Top with sliced banana and a sprinkle of chopped nuts.

How to make a beautiful layered chia pudding
Layering chia pudding in a glass jar makes it feel café-style while staying completely practical. It’s also ideal for make-ahead breakfast jars.
How to Layer:
- Spoon a layer of set chia pudding into the bottom of a jar.
- Add a layer of fruit (berries, banana, mango or stewed fruit).
- Repeat the layers until the jar is full.
- Finish with crunchy toppings just before serving.
The contrast of creamy pudding, juicy fruit and crunchy texture makes every bite more satisfying. Tip: If preparing jars ahead of time, store crunchy toppings separately and add in the morning to keep them crisp.
FAQs about making chia pudding
Can I make this chia pudding without dairy? Yes. Replace Greek yoghurt with coconut or soy yoghurt and use plant-based milk. I strongly recommend using soy milk for your plant base milk as this has the most creamy flavour profile and is the highest in protein.
How long does chia pudding last in the fridge? This creamy chia pudding keeps well in the fridge for up to 3 days. Store in airtight jars or containers. The texture thickens slightly over time, so simply stir through a splash of milk before serving if needed. It’s an ideal healthy breakfast meal prep recipe – make two or three at once and enjoy stress-free mornings.
Why didn’t my chia pudding thicken? It may need more time, or your chia seeds may be older. Stirring twice during preparation also helps ensure even thickening.
Can I freeze chia pudding? It’s best enjoyed fresh, as freezing can change the texture once thawed.

Tips for the best texture
- Always whisk twice – once at the beginning and again after 5-10 minutes.
- Use Greek yoghurt for extra creaminess and structure.
- Adjust milk slightly depending on how thick you prefer your pudding.
- If your chia seeds are older, they may take slightly longer to fully absorb liquid.
Creamy, balanced and endlessly adaptable, this Greek yoghurt chia pudding is one of those simple recipes that becomes part of your weekly rhythm.
If you try one of the flavour variations, I’d love to hear which combination becomes your favourite. Make this pudding and tag me @nourish.everyday on Instagram so I can see your creation!

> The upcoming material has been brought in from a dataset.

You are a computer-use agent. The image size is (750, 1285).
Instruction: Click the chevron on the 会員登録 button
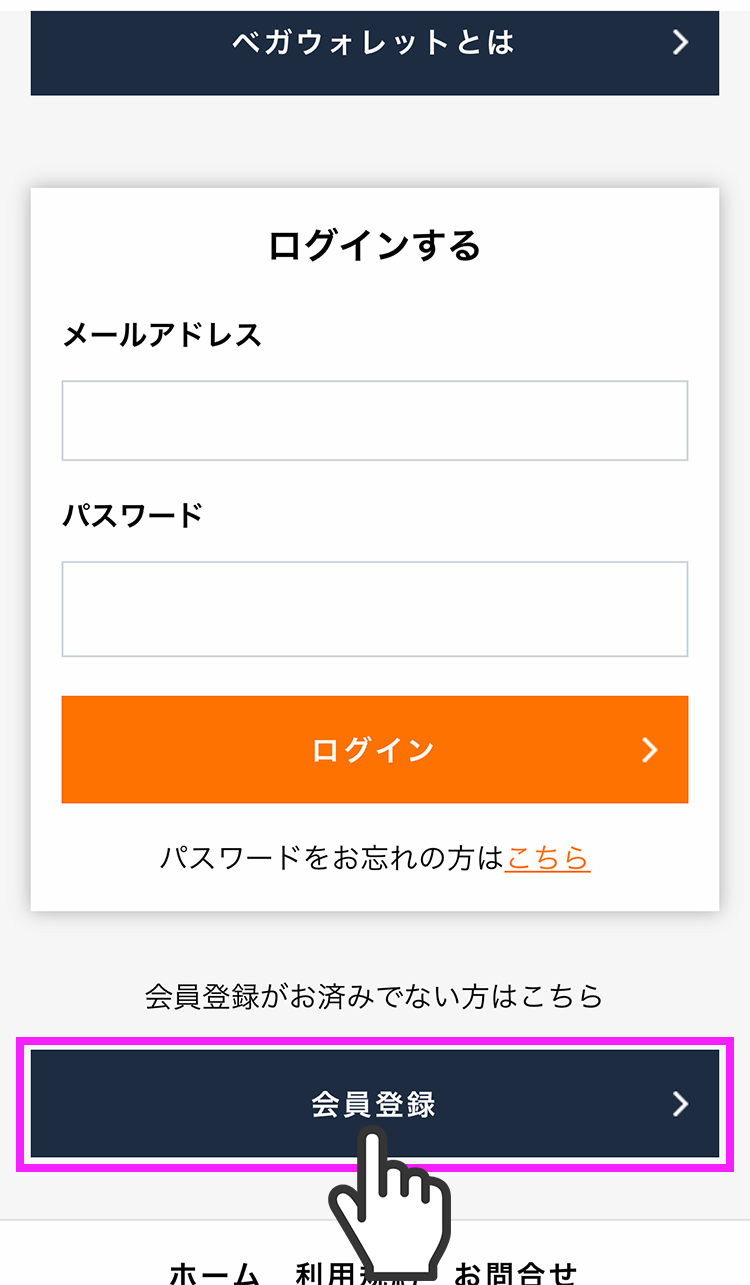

Love this chia pudding idea? You might also like:
- Crunchy Maple Tahini Granola (to top off your chia pudding)
- Simple Chocolate Protein Overnight Oats
- Easy Omega 3 Porridge

Creamy Greek Yoghurt Chia Pudding
Ingredients
- 3 tbsp chia seeds
- ¾ cup milk of choice (cow’s milk or soy milk work are the best in this)
- ⅓ cup Greek yoghurt
- 2-3 tsp pure maple syrup
- toppings of choice
Instructions
1. Whisk thoroughly
- In a bowl or jar, combine the chia seeds, milk, Greek yoghurt and maple syrup. Whisk very well until fully combined, ensuring there are no dry pockets of chia seeds hiding at the bottom.
2. Rest, then whisk again.
- Let the mixture sit for 5 minutes. The chia seeds will begin absorbing the liquid and thickening. Whisk again to break up any clumps – this second whisk is the key to a smooth, evenly set pudding.